À l’heure où Mayotte a soif et où des écoles sont obligées de fermer par manque d’eau, les priorités éducatives évoluent comme lors des années de pandémie. Manque d’eau, manque de place, manque d’infrastructures d’hygiène, manque d’enseignants, insécurité des élèves et de l’ensemble de la communauté éducative : telles sont les urgences auxquelles l’État français à Mayotte doit aujourd’hui faire face. En parallèle, des problèmes récurrents persistent, en particulier ceux du plus fort taux d’illettrisme en France et d’un échec scolaire massif.

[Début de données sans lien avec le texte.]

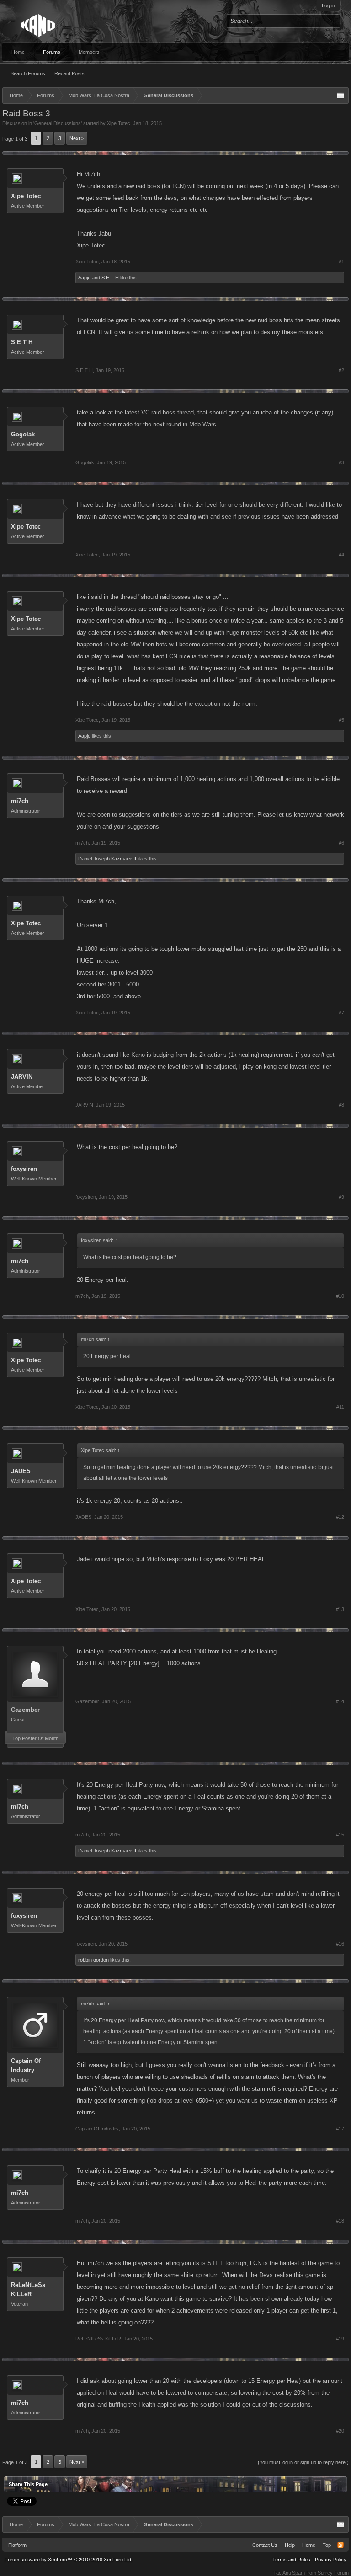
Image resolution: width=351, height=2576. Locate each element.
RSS (340, 2545)
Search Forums (28, 73)
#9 (341, 1197)
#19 (340, 2338)
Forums (51, 52)
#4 (341, 554)
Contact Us (264, 2545)
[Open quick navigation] (340, 95)
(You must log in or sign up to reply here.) (303, 2462)
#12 (340, 1517)
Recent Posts (69, 73)
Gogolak (23, 434)
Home (18, 52)
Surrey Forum (333, 2573)
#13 (340, 1609)
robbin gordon (93, 1959)
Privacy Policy (330, 2559)
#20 (340, 2431)
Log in (328, 5)
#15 (340, 1834)
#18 (340, 2221)
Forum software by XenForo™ (69, 2559)
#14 (340, 1701)
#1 (341, 261)
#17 (340, 2128)
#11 (340, 1407)
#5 (341, 720)
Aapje (84, 277)
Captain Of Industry (26, 2065)
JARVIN (21, 1076)
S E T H (110, 277)
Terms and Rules (291, 2559)
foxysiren (24, 1168)
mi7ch (19, 800)
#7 (341, 1012)
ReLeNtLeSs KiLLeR (28, 2290)
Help (290, 2545)
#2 (341, 370)
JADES (21, 1471)
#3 (341, 462)
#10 (340, 1296)
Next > (76, 138)
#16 (340, 1943)
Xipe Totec (118, 123)
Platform (17, 2545)
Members (89, 52)
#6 (341, 842)
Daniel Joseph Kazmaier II (107, 858)
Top (327, 2545)
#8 (341, 1104)
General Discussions (57, 123)
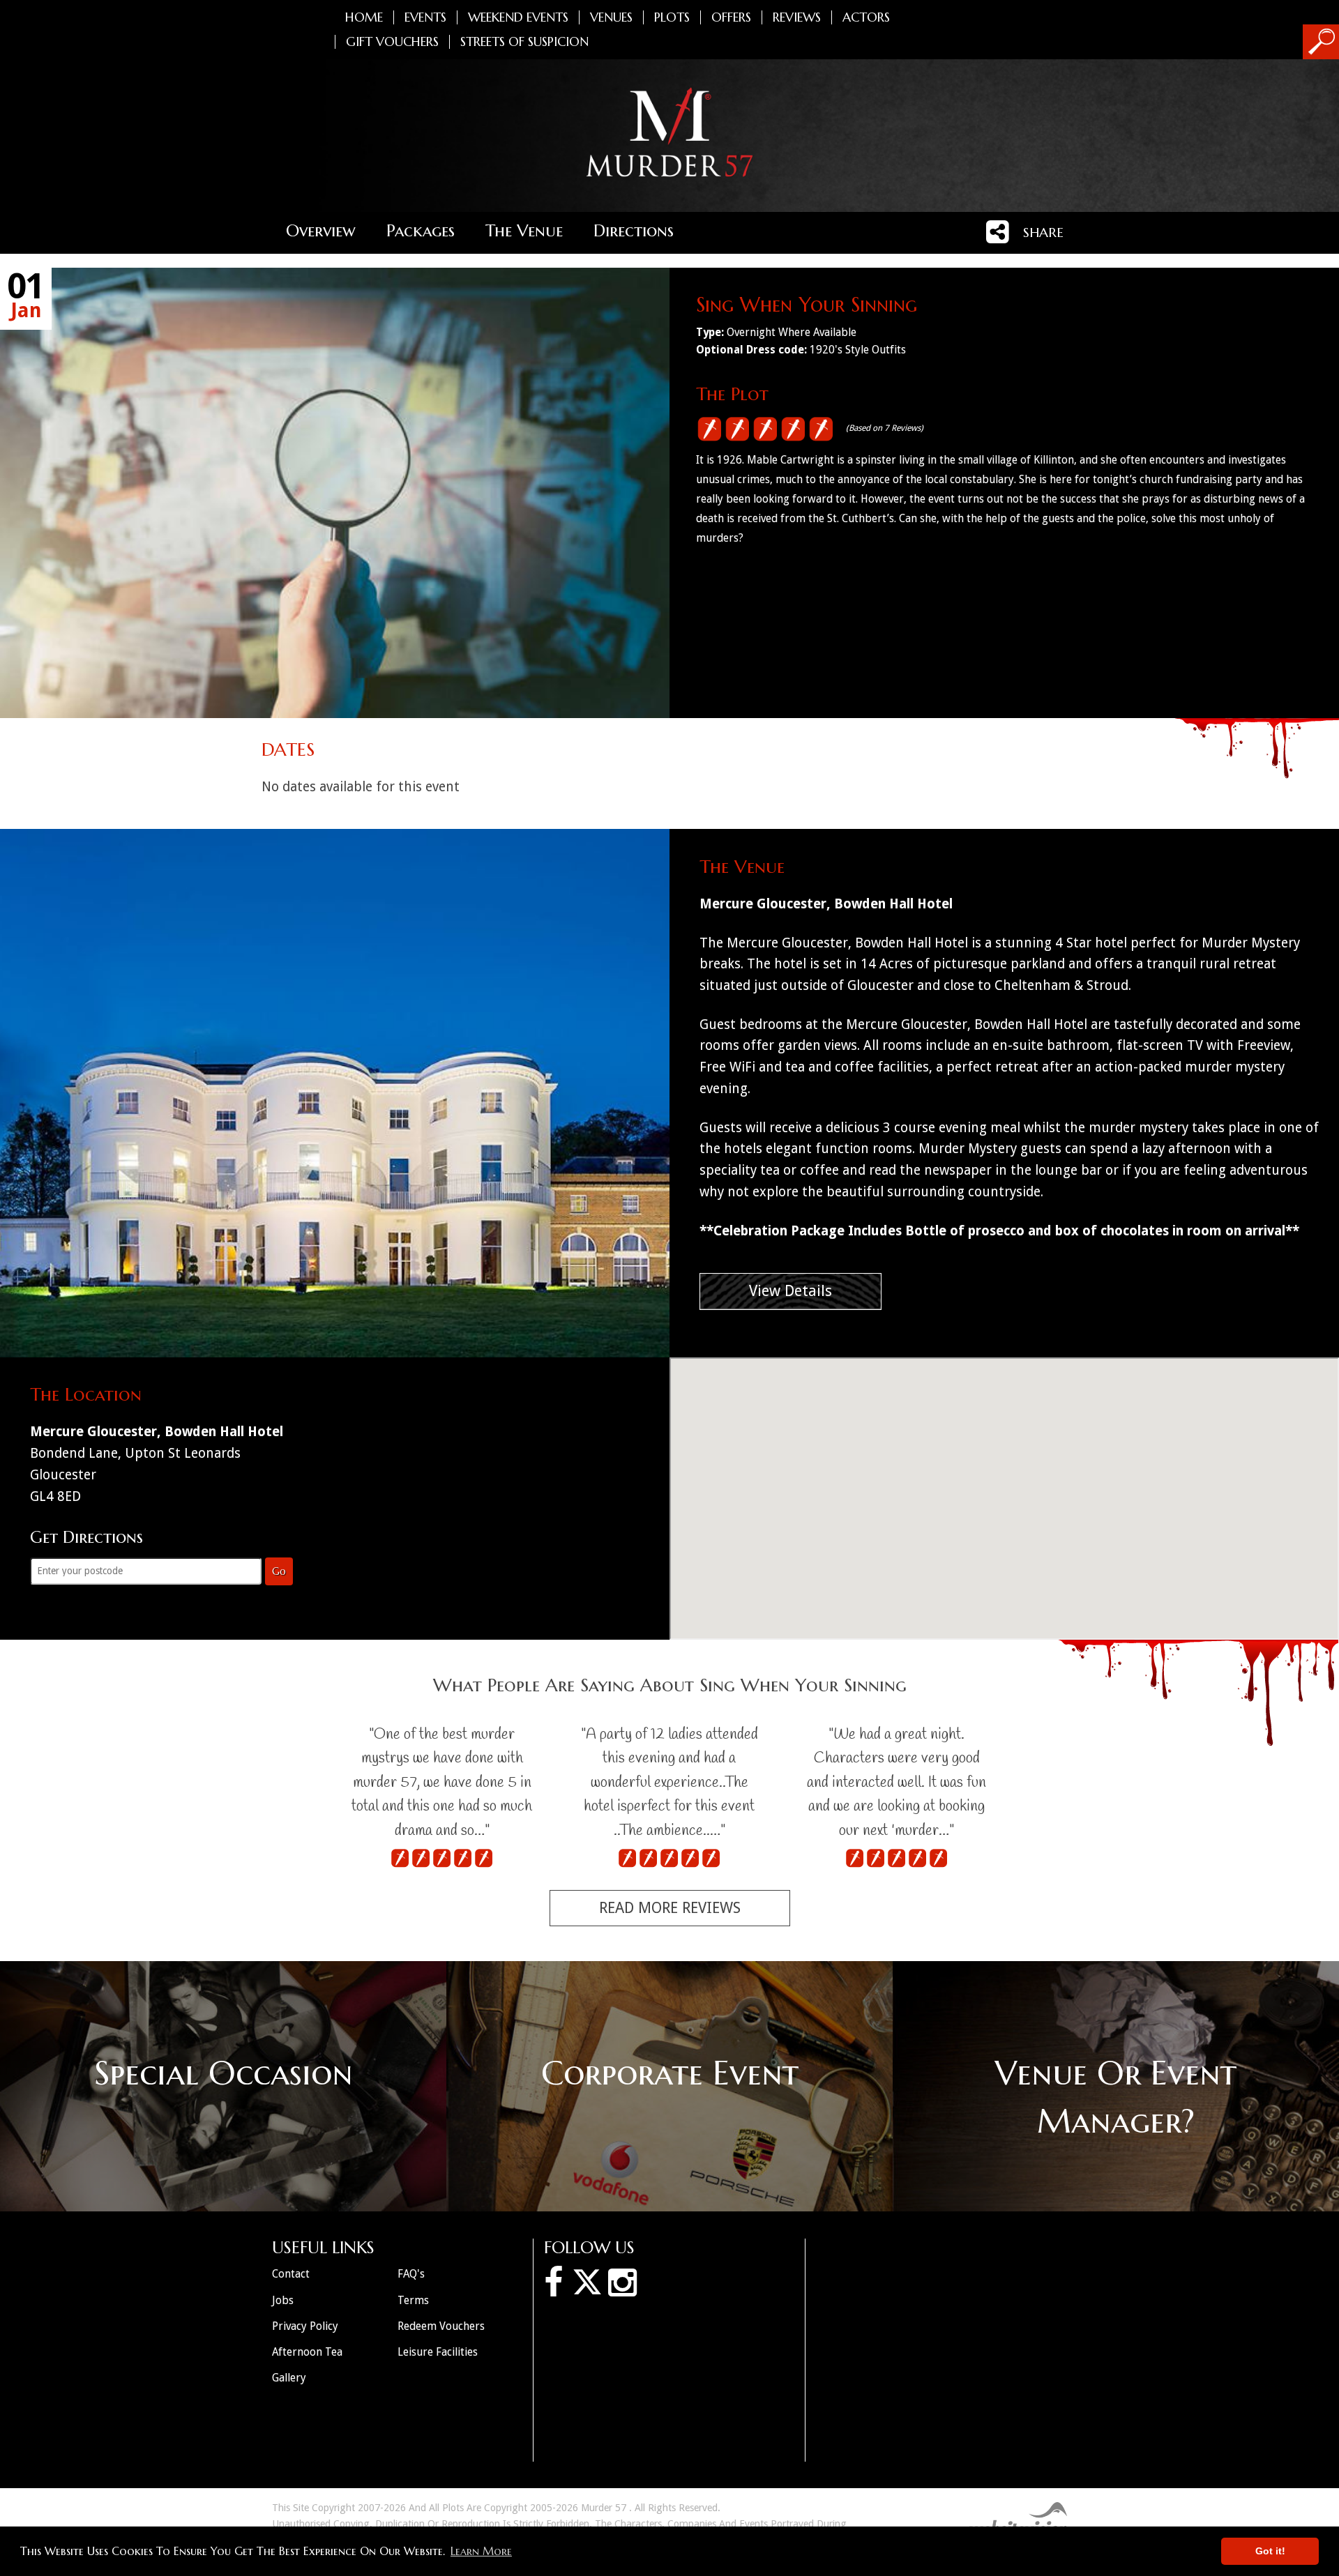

Héritière de l’époque coloniale, la situation sociolinguistique de Mayotte s’inscrit dans la continuité d’autres territoires ultramarins : le français n’est pas la langue première ou maternelle d’une majorité des élèves. Les langues des élèves sont multiples et les usages très hétérogènes, tant à l’école républicaine qu’à l’école coranique shioni1 ou madrass2. Ainsi dans un shioni de Kani Keli, un des villages méridionaux de l’île, l’arabe est la langue enseignée, de l’écrit, de la lecture et de la récitation quand le kibushi kisakalava est la langue d’enseignement et des interactions entre fundi (maître coranique) et élèves (observation de l’auteure, 2020). Dans les classes de maternelle de l’école républicaine (déployées depuis 2019 seulement), les ATSEM s’expriment en majorité dans la langue du village ou du quartier et ont recours, souvent sans en être conscientes, à l’intercompréhension entre langues voisines. C’est le cas par exemple dans l’école maternelle et primaire Maraîcher de Koungou au nord-est de l’île où les ATSEM, mais également les enseignantes observées, s’appuient sur la parenté entre deux langues bantoues pour communiquer avec certains élèves (observation de l’auteure, 2021-2022). Le shimaore est ainsi usité avec les élèves shindzuaniphones, c’est-à-dire ceux parlant le shindzuani, langue bantoue comme le shimaore, originaire de l’île d’Anjouan à 70 km des côtes mahoraises. Bien que les politiques et directives linguistiques officielles soient contraignantes et quasiment unilingues (usage du français), les pratiques langagières en classe, dans la cour et pour communiquer avec les parents sont en réalité plurielles. Ces quelques éléments de description linguistique illustrent la complexité pour proposer un enseignement et un apprentissage en français et du français répondant aux besoins des élèves. Avant d’approfondir sur la place des langues à l’école, il convient de dresser une esquisse du contexte éducatif contemporain pour comprendre dans quelles conditions l’élève doit apprendre.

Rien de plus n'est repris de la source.